Most provider organizations still do not know how to handle payment arrangements for patients with a health savings account, says consultant Steven Lazarus.
During the HIMSS Conference, Lazarus, president at Denver-based Boundary Information Group, will co-host an educational session to lay out the landscape of the HSA world. And it's one filled with minefields, he cautions. "A lot of the ramifications of these plans are not good."
For example, one major insurer has implemented a debit card-supported HSA program. But when providers swipe the card for a $100 charge, they aren't immediately getting paid $100; that money is put on hold in the patient's account. "But you don't know that, and your patient doesn't know that, and your billing system isn't set up to handle it," Lazarus says. Another example: Many HSA plans have arrangements with banks so when a claim gets adjudicated the plans have permission to withdraw the patient's payment from the HSA account.
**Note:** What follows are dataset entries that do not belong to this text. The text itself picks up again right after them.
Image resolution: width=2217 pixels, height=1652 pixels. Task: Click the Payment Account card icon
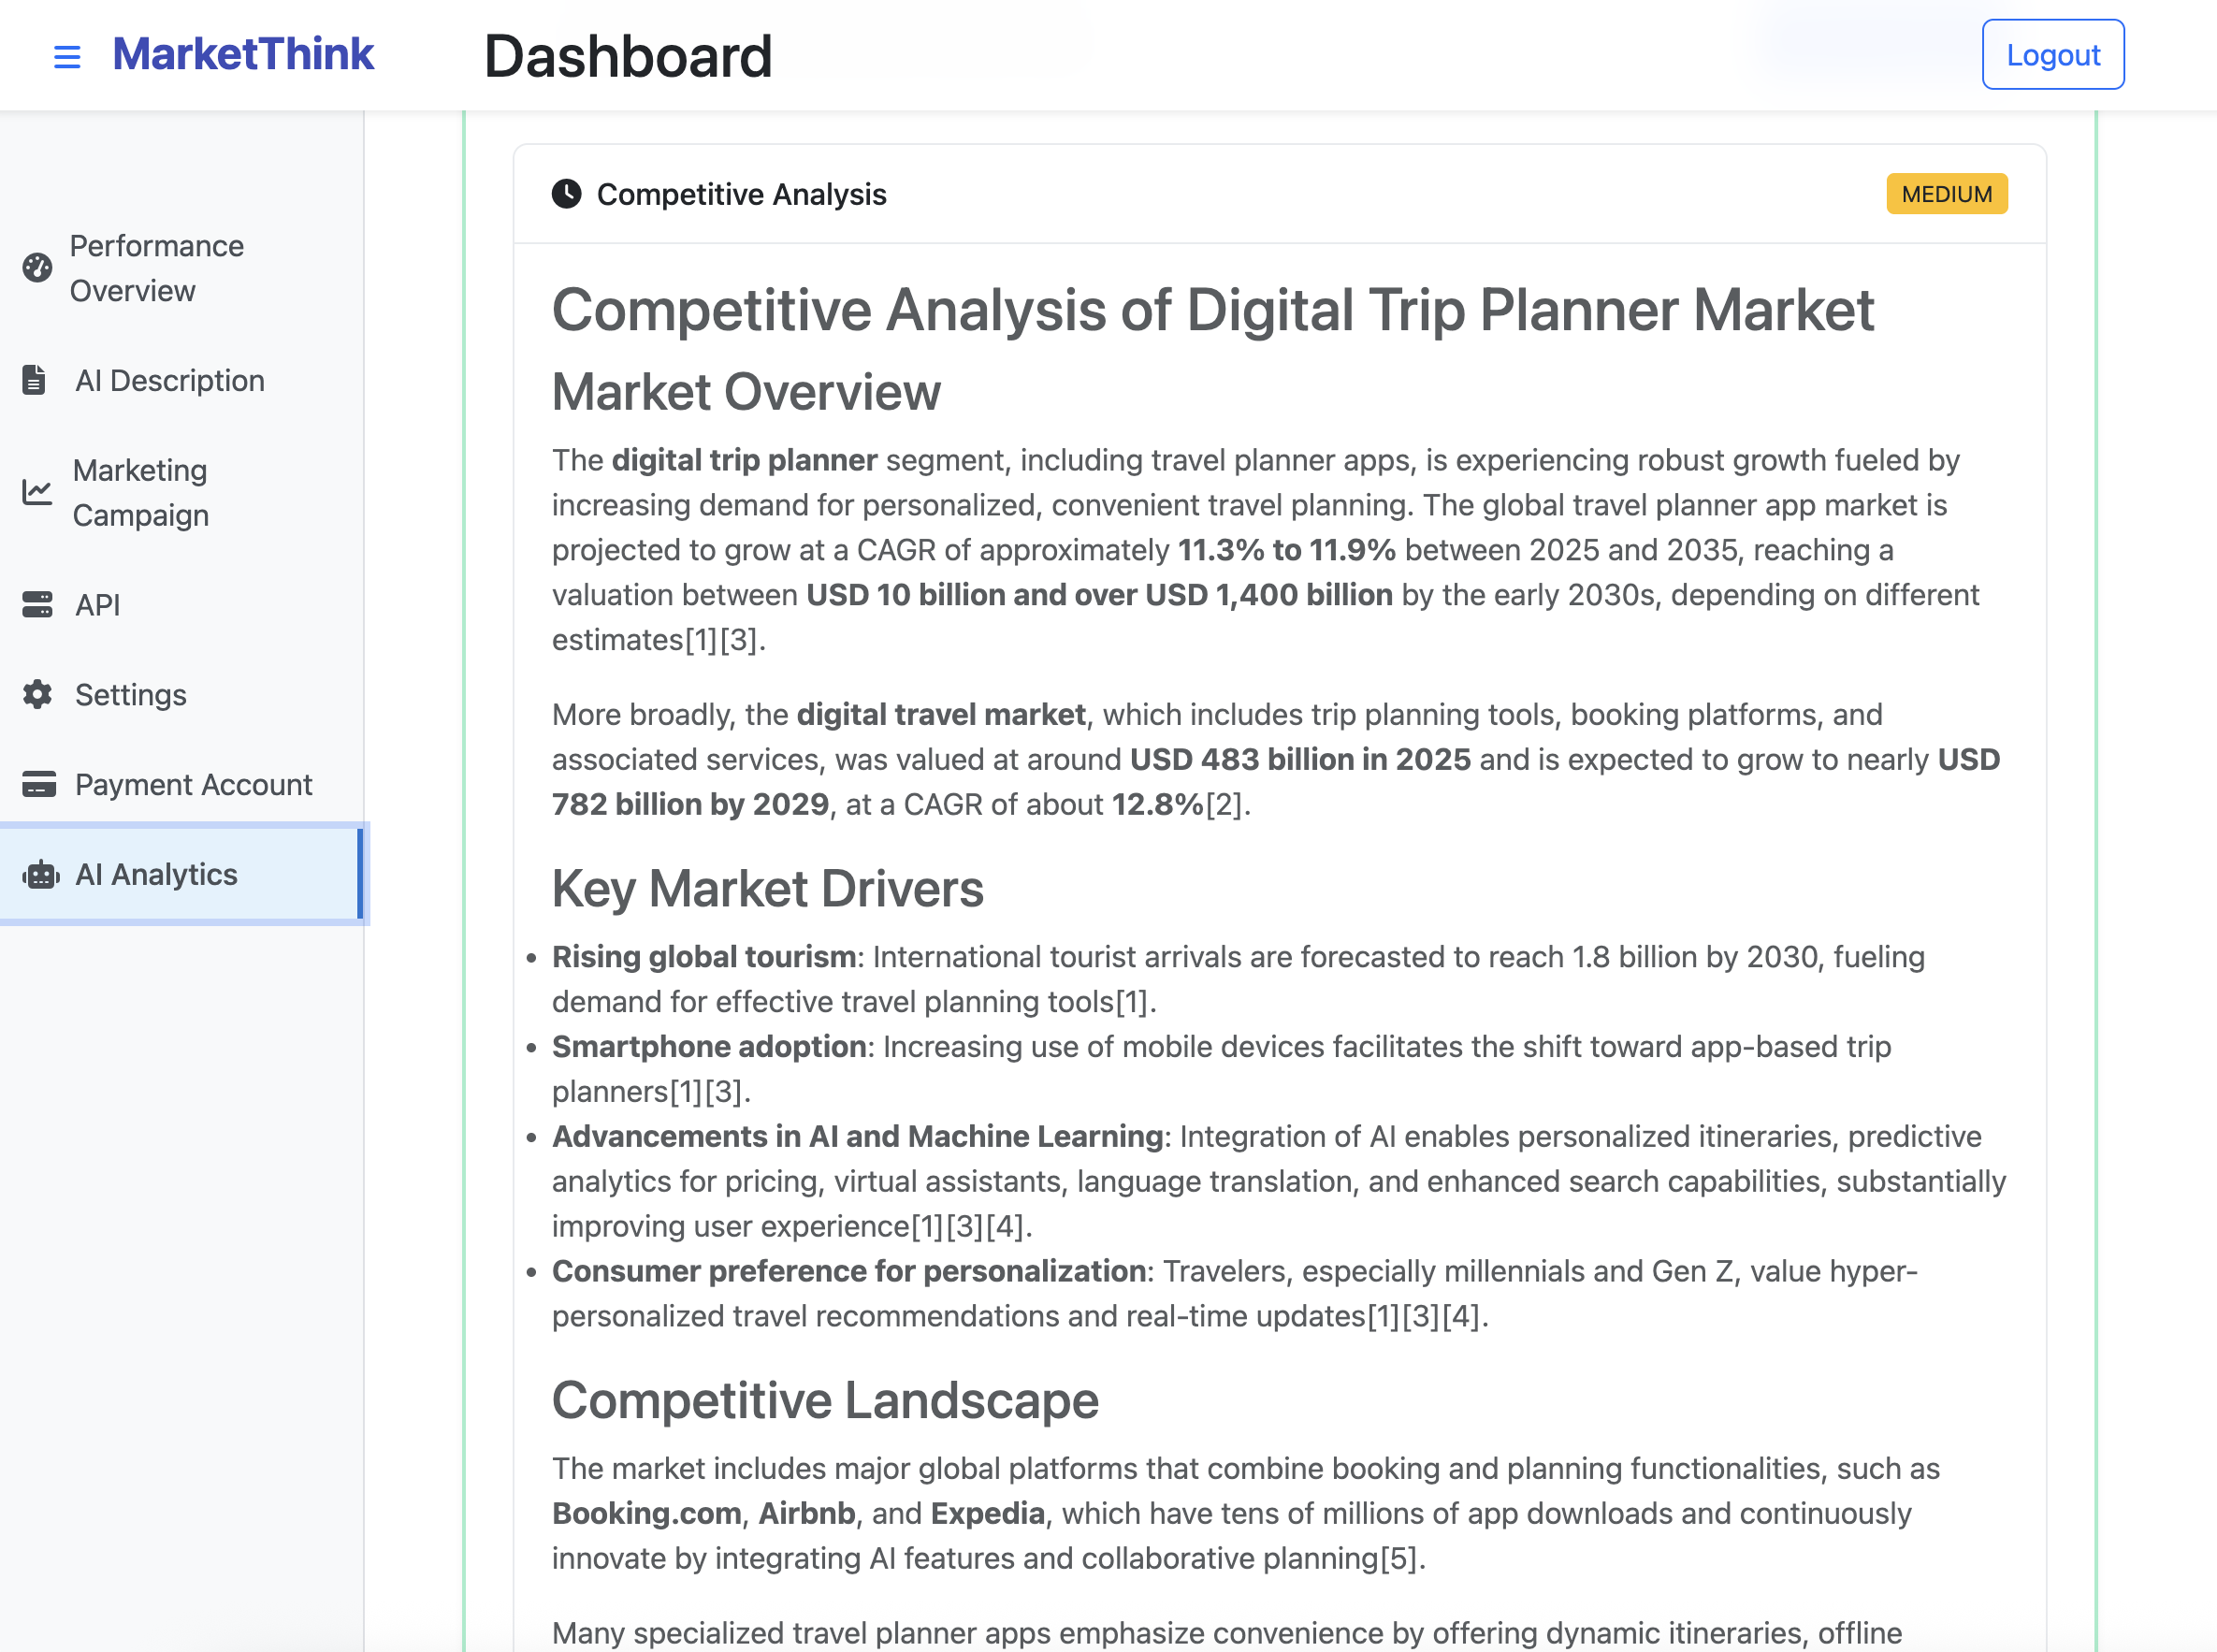click(39, 784)
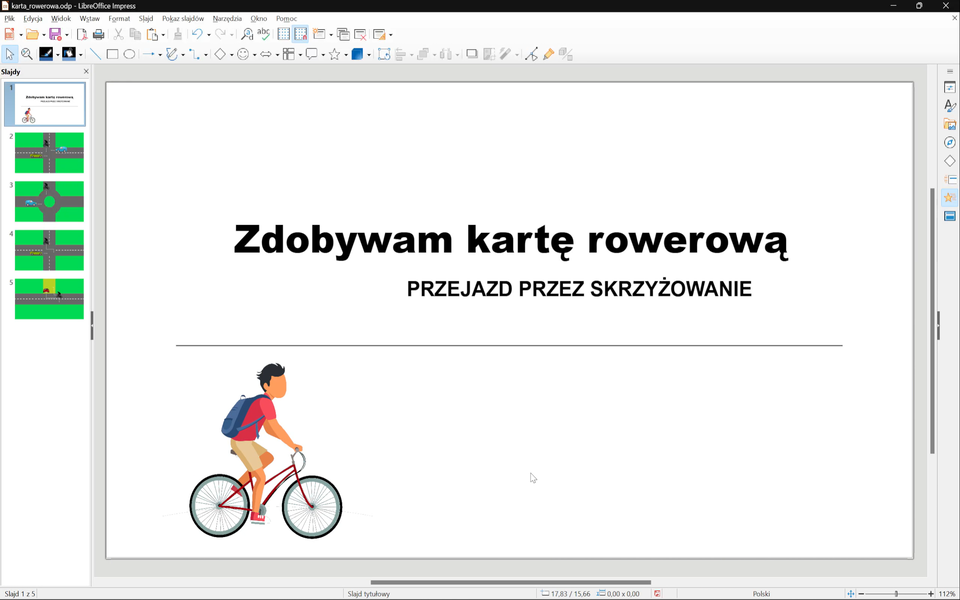This screenshot has width=960, height=600.
Task: Click the zoom slider in status bar
Action: click(896, 594)
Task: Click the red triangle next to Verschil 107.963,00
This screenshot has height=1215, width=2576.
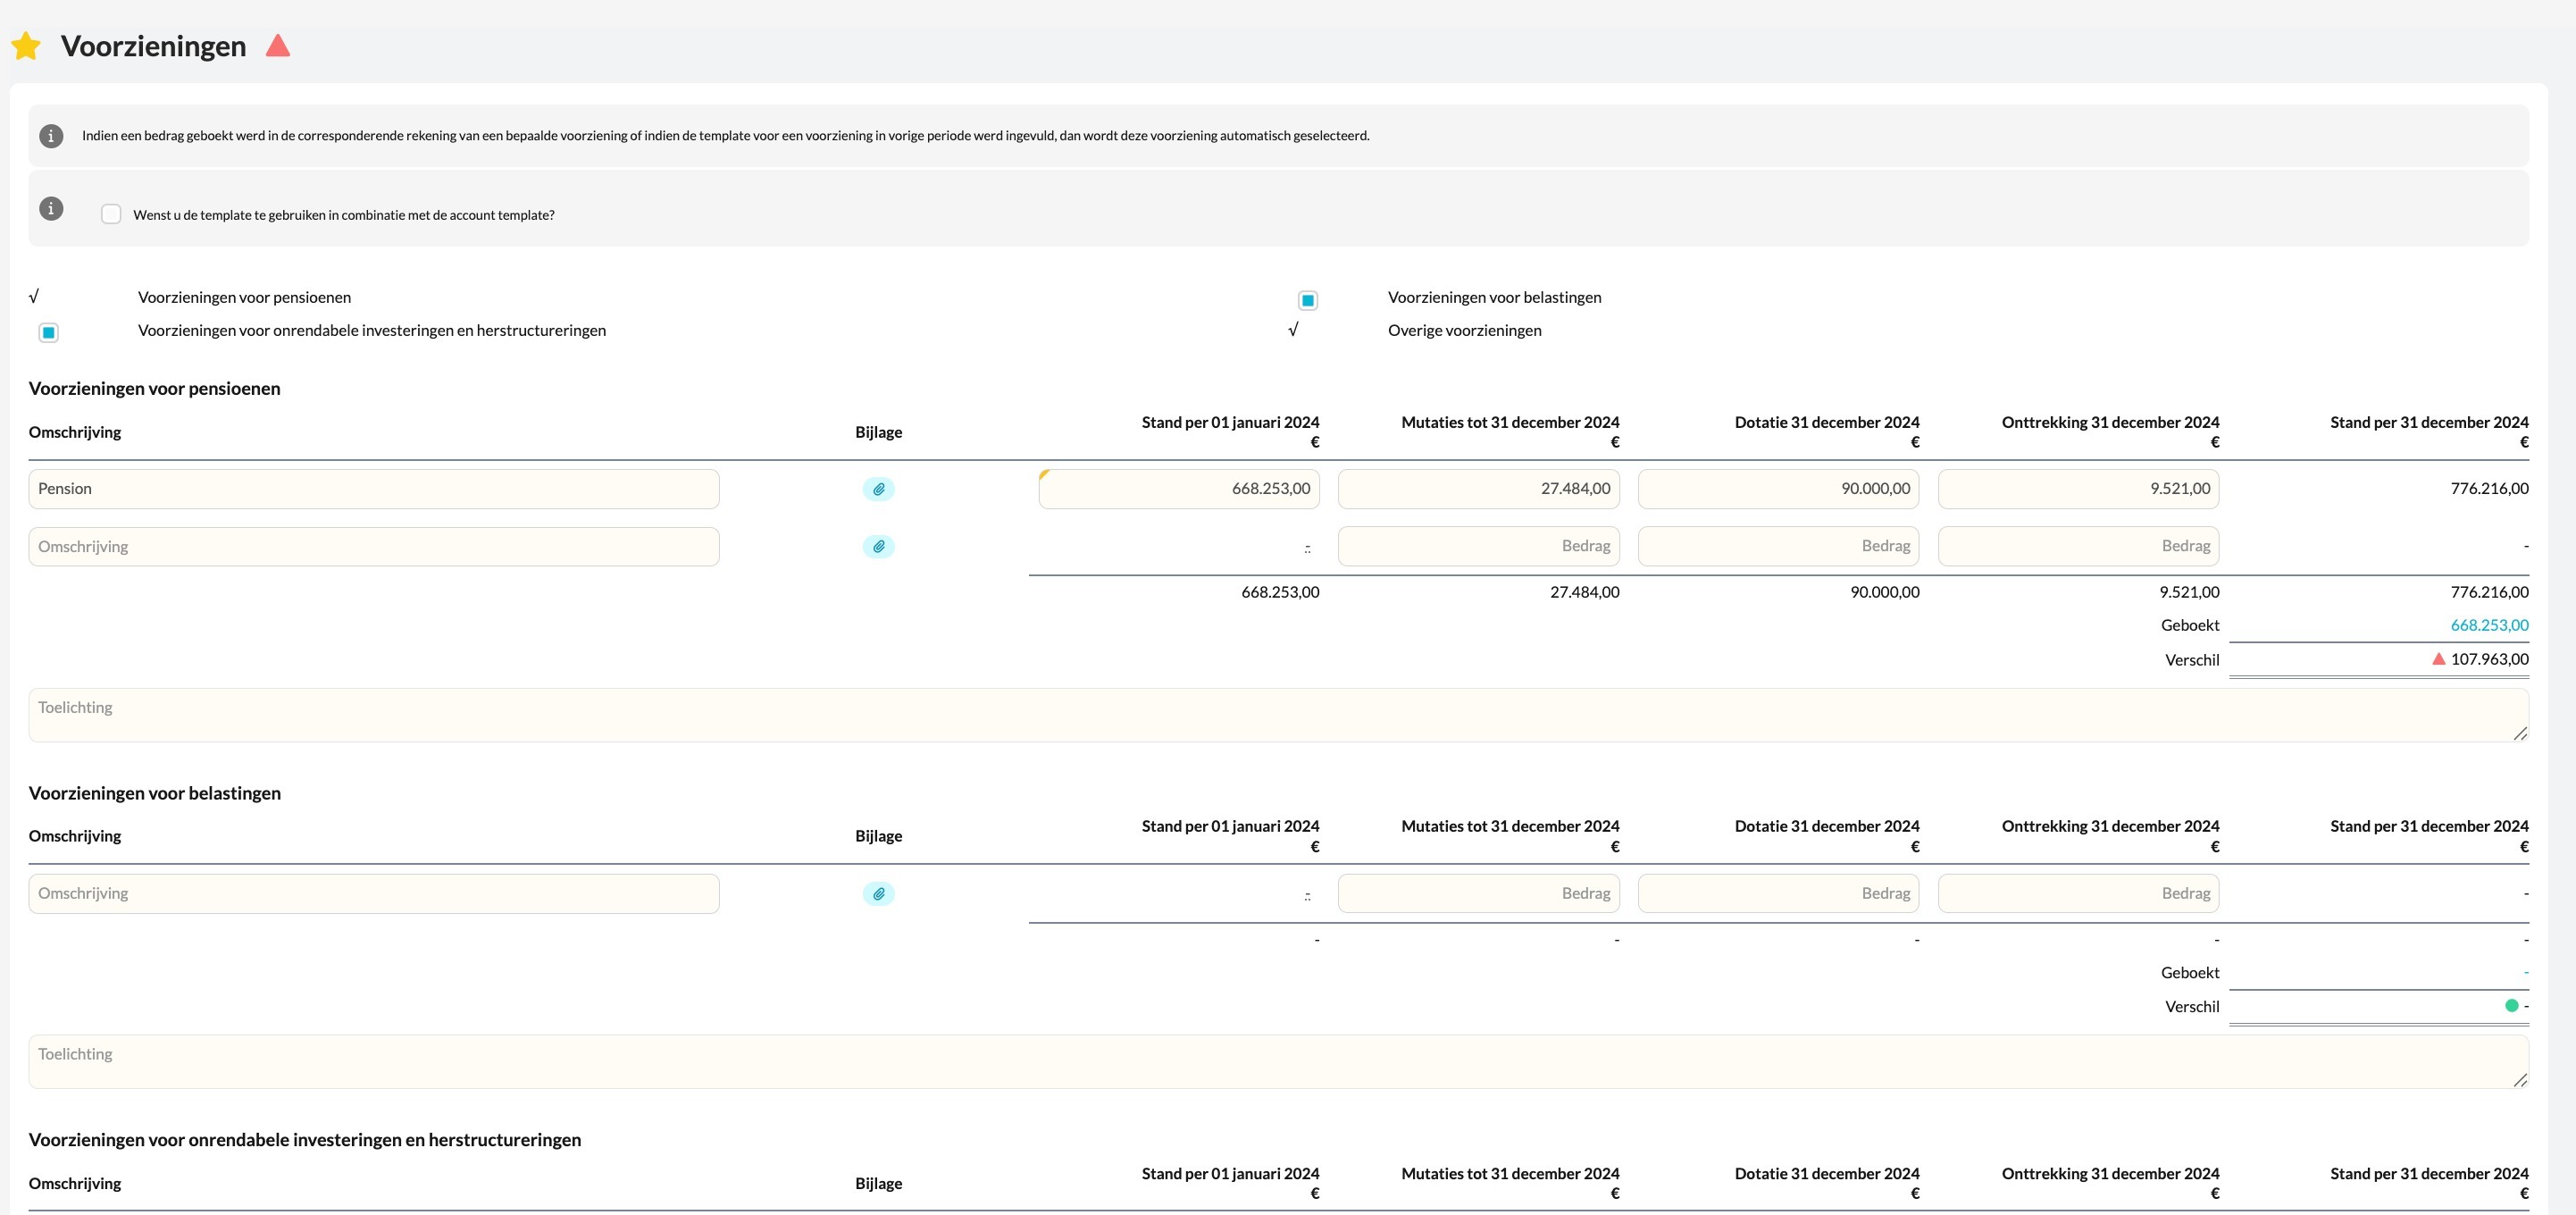Action: pos(2438,659)
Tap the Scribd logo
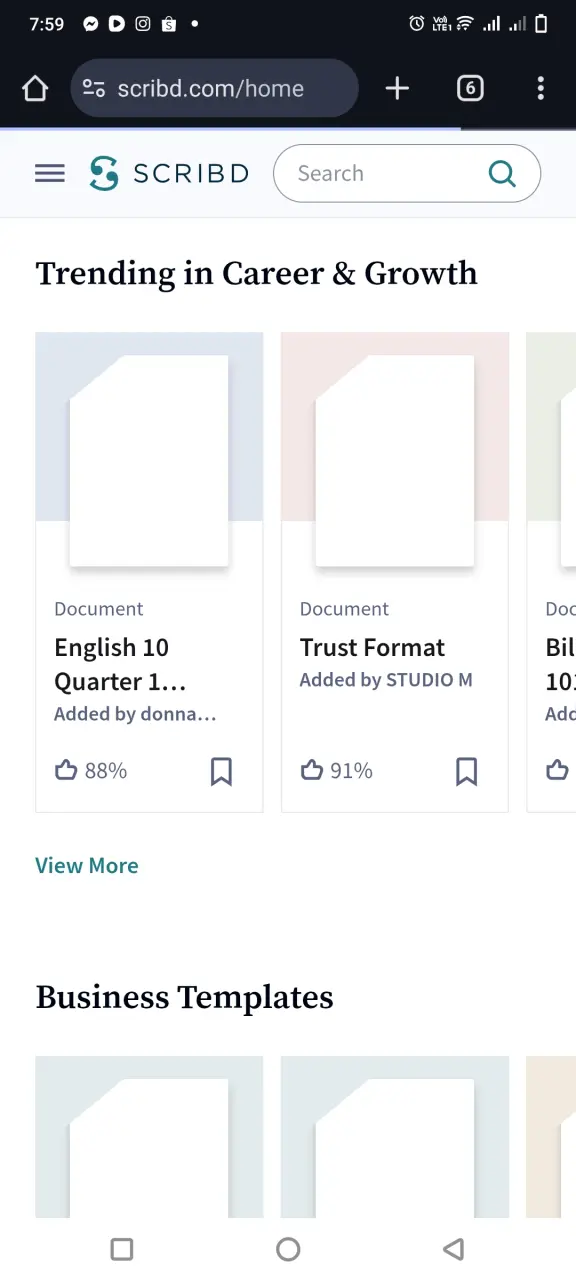Screen dimensions: 576x1280 [x=168, y=173]
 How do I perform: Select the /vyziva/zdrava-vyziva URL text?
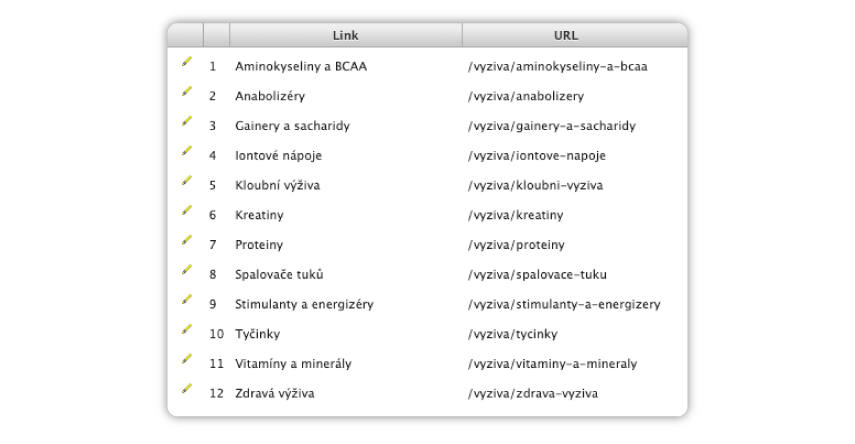533,393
If there isn't enough money in the account, the provider doesn't get paid. If the provider gets paid, the payment comes from the insurer so it looks like a health plan payment and the provider might mistakenly bill the patient for any remaining amounts, Lazarus says.
Session #108, "HSAs Spell Bad Debt or Change for You?" will detail business process changes and tools necessary to deal with HSAs, Lazarus says. The session will be held Tuesday, Feb. 26, at 2:15 p.m. in Room 300w of the Orange County Convention Center.